José María Díaz Nafría (Universidad Alfonso X)

Bien al principio de su famosa “Teoría Matemática de la Comunicación” (TMC) Shannon elimina del quehacer técnico las cuestiones semánticas y pragmáticas, y dicha descarga parece estar comúnmente avalada incluso por quienes sí se dedican a las ‘cuestiones semánticas’. Pero sobre este supuesto fundamental se levanta el propio modelo de comunicación de la TMC, que a su vez es usado por otras teorías de la información y, lo que tiene amplísimas consecuencias prácticas, como patrón de diseño de las tecnologías de la información.

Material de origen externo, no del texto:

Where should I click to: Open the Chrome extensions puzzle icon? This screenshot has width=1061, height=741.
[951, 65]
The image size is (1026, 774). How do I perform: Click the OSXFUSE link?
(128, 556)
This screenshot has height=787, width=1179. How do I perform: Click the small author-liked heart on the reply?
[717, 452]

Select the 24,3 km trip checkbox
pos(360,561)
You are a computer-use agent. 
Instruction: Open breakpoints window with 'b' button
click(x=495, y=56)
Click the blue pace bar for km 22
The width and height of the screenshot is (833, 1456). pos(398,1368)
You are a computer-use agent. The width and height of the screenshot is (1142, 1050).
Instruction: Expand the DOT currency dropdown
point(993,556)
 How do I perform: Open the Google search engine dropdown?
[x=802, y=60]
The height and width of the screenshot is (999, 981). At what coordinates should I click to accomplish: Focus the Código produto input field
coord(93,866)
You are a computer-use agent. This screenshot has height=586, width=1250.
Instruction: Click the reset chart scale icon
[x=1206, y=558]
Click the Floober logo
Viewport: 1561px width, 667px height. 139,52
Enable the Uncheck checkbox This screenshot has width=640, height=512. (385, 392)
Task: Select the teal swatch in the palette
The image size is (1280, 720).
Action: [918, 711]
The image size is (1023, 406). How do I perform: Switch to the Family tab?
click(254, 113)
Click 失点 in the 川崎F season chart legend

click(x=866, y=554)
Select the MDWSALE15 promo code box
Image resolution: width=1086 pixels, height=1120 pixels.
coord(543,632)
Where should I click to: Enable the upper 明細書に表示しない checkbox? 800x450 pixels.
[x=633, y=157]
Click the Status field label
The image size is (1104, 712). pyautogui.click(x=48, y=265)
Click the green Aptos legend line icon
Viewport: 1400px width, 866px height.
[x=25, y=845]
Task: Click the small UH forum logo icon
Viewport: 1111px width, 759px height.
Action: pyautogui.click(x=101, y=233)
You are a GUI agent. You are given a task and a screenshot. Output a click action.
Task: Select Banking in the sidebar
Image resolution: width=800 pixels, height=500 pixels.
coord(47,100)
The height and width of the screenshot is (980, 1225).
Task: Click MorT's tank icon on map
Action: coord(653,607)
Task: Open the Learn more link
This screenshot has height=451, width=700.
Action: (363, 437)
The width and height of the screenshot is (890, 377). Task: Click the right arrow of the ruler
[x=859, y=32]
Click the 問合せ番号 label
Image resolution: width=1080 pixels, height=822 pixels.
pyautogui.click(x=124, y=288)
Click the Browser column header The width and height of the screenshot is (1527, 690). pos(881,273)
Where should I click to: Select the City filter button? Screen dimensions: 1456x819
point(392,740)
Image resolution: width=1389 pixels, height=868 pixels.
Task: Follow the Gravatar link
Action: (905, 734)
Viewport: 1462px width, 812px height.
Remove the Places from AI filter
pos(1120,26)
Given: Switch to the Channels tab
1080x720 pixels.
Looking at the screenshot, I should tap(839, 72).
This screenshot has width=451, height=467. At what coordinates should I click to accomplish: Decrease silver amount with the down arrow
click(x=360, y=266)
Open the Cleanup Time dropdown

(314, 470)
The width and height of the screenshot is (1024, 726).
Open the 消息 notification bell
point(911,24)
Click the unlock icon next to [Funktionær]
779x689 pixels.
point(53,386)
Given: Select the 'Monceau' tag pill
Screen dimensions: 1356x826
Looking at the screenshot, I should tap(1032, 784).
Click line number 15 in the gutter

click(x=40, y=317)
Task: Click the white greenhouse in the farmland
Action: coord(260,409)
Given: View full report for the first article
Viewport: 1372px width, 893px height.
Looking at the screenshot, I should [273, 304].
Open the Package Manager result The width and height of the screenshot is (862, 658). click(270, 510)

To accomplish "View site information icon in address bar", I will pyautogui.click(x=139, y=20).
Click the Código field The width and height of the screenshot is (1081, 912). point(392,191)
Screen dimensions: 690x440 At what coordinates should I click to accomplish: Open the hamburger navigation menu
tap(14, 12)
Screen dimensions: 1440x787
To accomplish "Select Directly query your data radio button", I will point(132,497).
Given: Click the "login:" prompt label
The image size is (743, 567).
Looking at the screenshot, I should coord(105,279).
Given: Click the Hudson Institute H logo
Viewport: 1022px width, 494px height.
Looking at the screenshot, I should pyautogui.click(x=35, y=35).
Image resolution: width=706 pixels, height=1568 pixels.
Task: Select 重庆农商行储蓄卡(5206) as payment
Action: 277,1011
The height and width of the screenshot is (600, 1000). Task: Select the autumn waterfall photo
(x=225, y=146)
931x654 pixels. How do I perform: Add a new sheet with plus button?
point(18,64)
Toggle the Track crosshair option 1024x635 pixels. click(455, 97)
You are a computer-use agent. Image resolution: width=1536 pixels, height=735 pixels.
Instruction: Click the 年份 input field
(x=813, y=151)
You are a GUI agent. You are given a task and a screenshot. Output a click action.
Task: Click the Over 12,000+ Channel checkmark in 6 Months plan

Mientras la dependencia de las comunicaciones humanas respecto a estas tecnologías aumenta por momentos, debe examinarse con cuidado la fidelidad del modelo de comunicación usado en el diseño tecnológico. No debiera omitirse ningún elemento esencial necesario para el establecimiento de las comunicaciones humanas, de lo contrario estas tecnologías podrían aislar a las personas, a pesar de su supuesto propósito. Comparando el modelo tecnológico con otros basados en diversas teorías pragmáticas de la comunicación (propuestas en lingüística, semiótica, psicología y antropología) se demuestra la insuficiencia del modelo tecnológico, apuntando algunos elementos que no debiera olvidar un nuevo modelo.